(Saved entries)
········

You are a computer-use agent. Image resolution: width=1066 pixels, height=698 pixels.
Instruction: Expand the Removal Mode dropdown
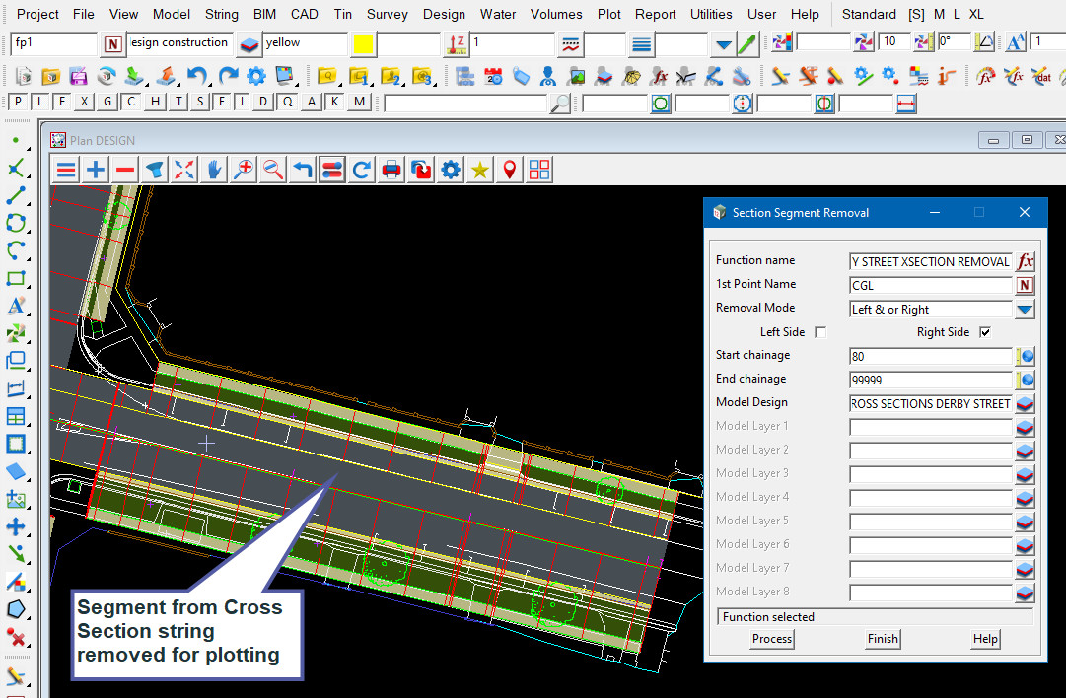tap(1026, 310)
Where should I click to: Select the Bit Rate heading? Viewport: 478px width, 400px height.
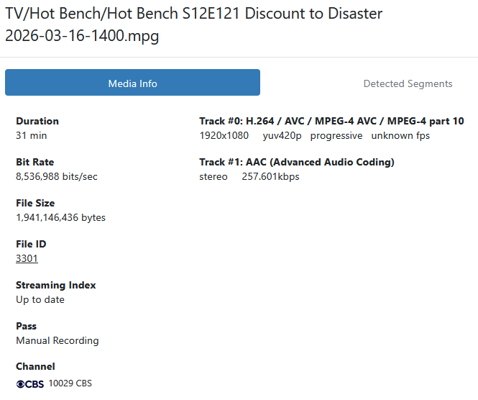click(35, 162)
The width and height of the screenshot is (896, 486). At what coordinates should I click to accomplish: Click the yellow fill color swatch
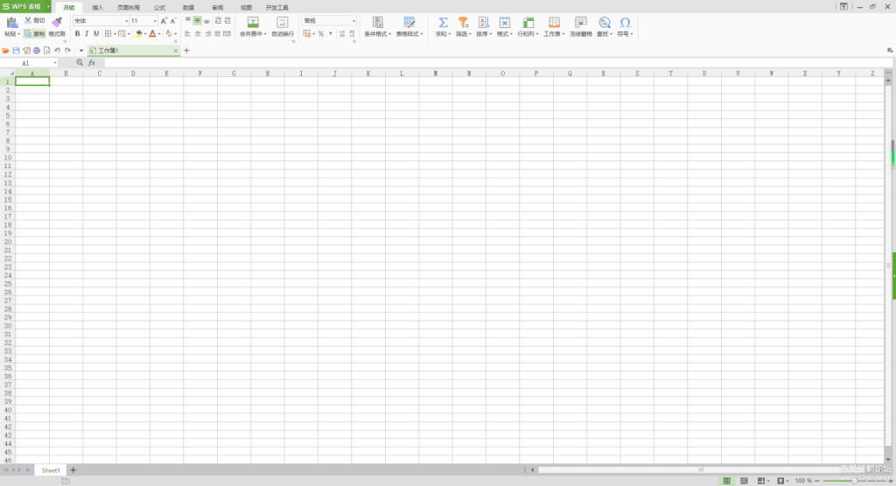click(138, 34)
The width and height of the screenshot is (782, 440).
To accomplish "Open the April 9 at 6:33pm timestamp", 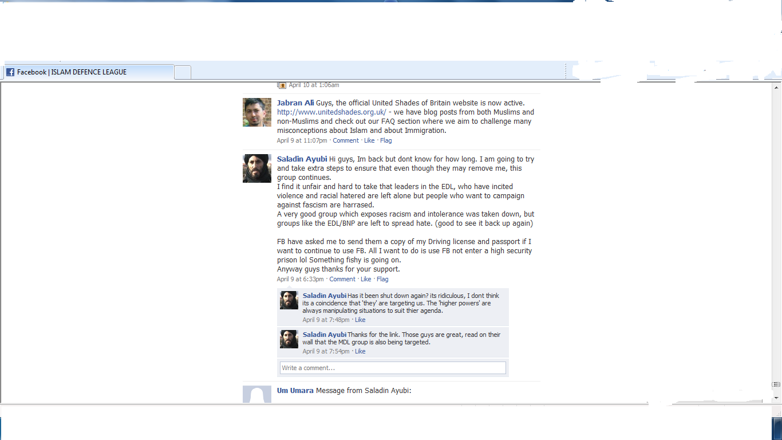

········

Reproduce the data verbatim. Do not carry any picture into the copy.

You are a computer-use agent. Image resolution: width=1066 pixels, height=698 pixels.
Instruction: Expand the Removal Mode dropdown
tap(1026, 310)
Where should I click to: Select the Bit Rate heading? Viewport: 478px width, 400px height.
click(35, 162)
The width and height of the screenshot is (896, 486). At what coordinates should I click to accomplish: Click the yellow fill color swatch
click(138, 34)
The width and height of the screenshot is (782, 440).
To accomplish "Open the April 9 at 6:33pm timestamp", 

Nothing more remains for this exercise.